Lantaran telat, sejak pagi ia lemas dan mual. Bahkan sampai
muntah-muntah. Kulitnya luka dan menghitam. Saat ini ia didampingi
Yayasan Orbit, LSM yang konsen menangani penderita HIV/AIDS.
"Biasanya nebus ke RS BDH, sebulan hanya Rp 15.000. Dapat obat 30 biji, sehari diminum satu butir obat," terangnya.
Seharusnya, lanjut Susi, setiap hari harus minum ARV dan nggak boleh
terlambat. "Ini saya telat seminggu nggak minum obat karena kehabisan,
besok baru mau ambil di RS Bakti Dharma Husaha," ungkapnya.
Menurut Susi, saat ini, perhatian Pemkot terhadap kesehatan cukup
besar dan banyak membantu dirinya dan teman-teman yang terkena HIV/AIDS.
Tidak Sebarkan Penyakit
Sementara, Nur Sholeh, Tenaga Kesejahteraan Sosial Kecamatan (TKSK)

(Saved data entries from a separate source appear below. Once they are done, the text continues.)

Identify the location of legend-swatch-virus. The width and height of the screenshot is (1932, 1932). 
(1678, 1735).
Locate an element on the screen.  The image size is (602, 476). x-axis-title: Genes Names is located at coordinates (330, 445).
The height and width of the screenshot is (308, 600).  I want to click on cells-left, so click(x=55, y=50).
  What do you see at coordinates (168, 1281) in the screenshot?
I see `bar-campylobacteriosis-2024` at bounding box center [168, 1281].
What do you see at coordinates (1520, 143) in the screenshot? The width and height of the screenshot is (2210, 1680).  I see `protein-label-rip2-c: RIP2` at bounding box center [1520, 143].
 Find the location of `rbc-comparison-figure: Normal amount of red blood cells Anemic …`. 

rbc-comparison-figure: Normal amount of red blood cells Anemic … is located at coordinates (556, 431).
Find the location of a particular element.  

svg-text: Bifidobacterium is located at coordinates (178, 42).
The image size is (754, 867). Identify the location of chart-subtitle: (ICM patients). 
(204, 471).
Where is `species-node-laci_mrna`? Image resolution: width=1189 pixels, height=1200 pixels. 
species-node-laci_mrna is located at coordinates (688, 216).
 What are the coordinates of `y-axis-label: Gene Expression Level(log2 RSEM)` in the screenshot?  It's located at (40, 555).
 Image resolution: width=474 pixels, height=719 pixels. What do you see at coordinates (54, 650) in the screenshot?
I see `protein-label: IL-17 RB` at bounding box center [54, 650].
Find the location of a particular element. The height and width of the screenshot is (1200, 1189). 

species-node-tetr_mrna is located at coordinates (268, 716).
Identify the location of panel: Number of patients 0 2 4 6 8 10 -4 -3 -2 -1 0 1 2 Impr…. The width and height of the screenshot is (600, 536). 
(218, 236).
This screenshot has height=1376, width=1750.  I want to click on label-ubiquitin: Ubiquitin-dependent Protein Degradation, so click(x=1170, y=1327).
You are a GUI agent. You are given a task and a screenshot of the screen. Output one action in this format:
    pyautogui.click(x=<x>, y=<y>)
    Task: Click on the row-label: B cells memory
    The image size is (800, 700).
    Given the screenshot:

Krembangan, mengungkapkan, masih banyak WPS yang saat ini dibina
pemerintah melalui TKSK.
Di kecamatannya, ada 40 orang yang dibina TKSK secara menyeluruh.
"Tindakan kami, mengontrol mereka. Apakah sudah minum obat, tanggal
sekian waktunya periksa, dan bagaimana persediaan obatnya," ucapnya.
Termasuk menguatkan mental mereka, meyakinkan bahwa mereka tidak
sendiri. Ini karena mereka terkadang down dan tidak bisa mengontrol
emosi.
Menurut Nur Sholeh, banyak pengidap HIV/AIDS yang kurang care dengan
kesehatannya. Mereka malas minum obat dan ketika obat habis tidak
langsung mengambil ke puskesmas dan RS. "Kami yang mengingatkan,"
katanya.
Hal senada juga disampaikan Wulan, pendamping Yayasan Orbit.
Menurutnya, hal yang konsen disampaikan dalam pendampingan, adalah tidak
menyebarkan penyakitnya.
Sebab ada WPS yang mengetahui dirinya HIV positif justru balas
dendam. "Ngajak anak-anak muda dengan harga murah. Makanya kami mencoba
mendampingi mereka untuk stop," ujar Wulan.
Meski lokalisasi sudah tutup, para eks WPS masih banyak yang membuka
praktik on call. Ini menjadi ancaman bagi penyuka jajan atau lelaki
hidung belang.
"Tetap jangan anggap remeh saat berhubungan seks. Harus menggunakan
kondom, jangan hanya demi nikmat sejenak akhirnya mau ditulari penyakit
yang hingga kini belum ada obatnya," pungkas Wulan.